# LGD Litter in KS



## holmestead (Apr 22, 2009)

Is this the appropriate place to post LGD puppies??? Mods, please delete if it is not the appropriate place and let me know where to post. I'm near Hutchinson, KS and have a litter of 7 LGD cross pups if anyone would like to know more please message me.

Sire: 1/2 Anatolian Shep 1/2 Maremma
Dam 3/4 Anatolian Shep 1/4 Great Pyr

Parents are working with a goat herd and the pups are socialized with goats, chickens and children.


----------



## KrisD (May 26, 2011)

How much are they?


----------



## tracerracer (Oct 6, 2012)

Pictures would be good as well............. ( pictures of puppies are ALWAYS good )


----------



## Nica (Oct 3, 2009)

I don't need another LGD but I like to see pictures of their puppies and and the parents.

Will be going to Hutch in a few days, might stop in to see the pups and just say hi. If ok.


----------



## solas4me (Apr 27, 2012)

Wish you were closer Indiana..
Looking for an LGD puppy.



Justin
Delphi, IN


----------



## colemangirly (Sep 30, 2010)

Would also be interested in knowing how much and more info. Also if anyone else is getting one and heading my way (South Central Missouri). Pictures would be good, with descriptions of short hair/long hair, etc.


----------



## holmestead (Apr 22, 2009)

Sorry I haven't replied sooner guys. These pups are all white. One is a little shaggier than the others, but most have the short Anatolian coat. 3 males, 4 females. Hmmm, pictures came out too big the first time I posted, and now they're too small. I'm asking $150.
Nica feel free to stop by and see them if you're near Hutch. Message me on here if you would like to stop by. I'll try to remember to look!
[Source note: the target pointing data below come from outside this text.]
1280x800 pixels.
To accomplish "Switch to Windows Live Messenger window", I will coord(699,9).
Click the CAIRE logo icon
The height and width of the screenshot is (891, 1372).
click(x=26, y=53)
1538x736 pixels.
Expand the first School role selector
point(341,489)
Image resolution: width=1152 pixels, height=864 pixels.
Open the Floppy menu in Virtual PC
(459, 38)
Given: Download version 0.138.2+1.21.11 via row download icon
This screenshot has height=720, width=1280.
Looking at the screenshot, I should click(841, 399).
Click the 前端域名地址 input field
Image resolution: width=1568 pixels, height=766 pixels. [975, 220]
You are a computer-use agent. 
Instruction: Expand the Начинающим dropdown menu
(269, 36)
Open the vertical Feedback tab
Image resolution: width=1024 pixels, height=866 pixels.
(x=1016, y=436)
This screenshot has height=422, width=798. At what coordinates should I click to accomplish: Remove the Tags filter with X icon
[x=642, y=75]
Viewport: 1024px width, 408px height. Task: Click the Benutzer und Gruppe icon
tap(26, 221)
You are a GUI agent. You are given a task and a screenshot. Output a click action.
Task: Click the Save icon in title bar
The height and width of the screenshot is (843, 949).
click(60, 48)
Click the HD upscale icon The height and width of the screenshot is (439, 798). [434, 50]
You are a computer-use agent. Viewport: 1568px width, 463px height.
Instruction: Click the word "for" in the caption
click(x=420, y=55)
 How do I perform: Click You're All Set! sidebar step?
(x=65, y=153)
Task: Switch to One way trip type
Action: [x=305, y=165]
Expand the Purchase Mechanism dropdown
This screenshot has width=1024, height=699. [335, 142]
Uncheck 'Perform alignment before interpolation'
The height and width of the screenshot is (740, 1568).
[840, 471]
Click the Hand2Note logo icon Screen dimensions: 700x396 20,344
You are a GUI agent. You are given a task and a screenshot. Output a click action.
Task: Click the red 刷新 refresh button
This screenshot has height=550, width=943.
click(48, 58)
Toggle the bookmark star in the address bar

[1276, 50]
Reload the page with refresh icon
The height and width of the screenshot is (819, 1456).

Momma (Juno) and the puppies.








Chicken socializing








Goat socializing!








Chow time!








Papa (Jupiter), feeling camera shy


----------



## holmestead (Apr 22, 2009)

Slop is served! The scraps are for the chickens, but the puppies love to get in on the action.


----------



## RedBuffalo (Feb 1, 2013)

Great looking puppies. Wish you were closer to me.


----------



## holmestead (Apr 22, 2009)

I'm dropping price to $100 on these pups. I'm getting almost zero interest. If anyone in the KS area is interested please message me.


----------



## windwatcher (Dec 26, 2012)

I would take 2 if you were closer to NC. They are Adorable!!!


----------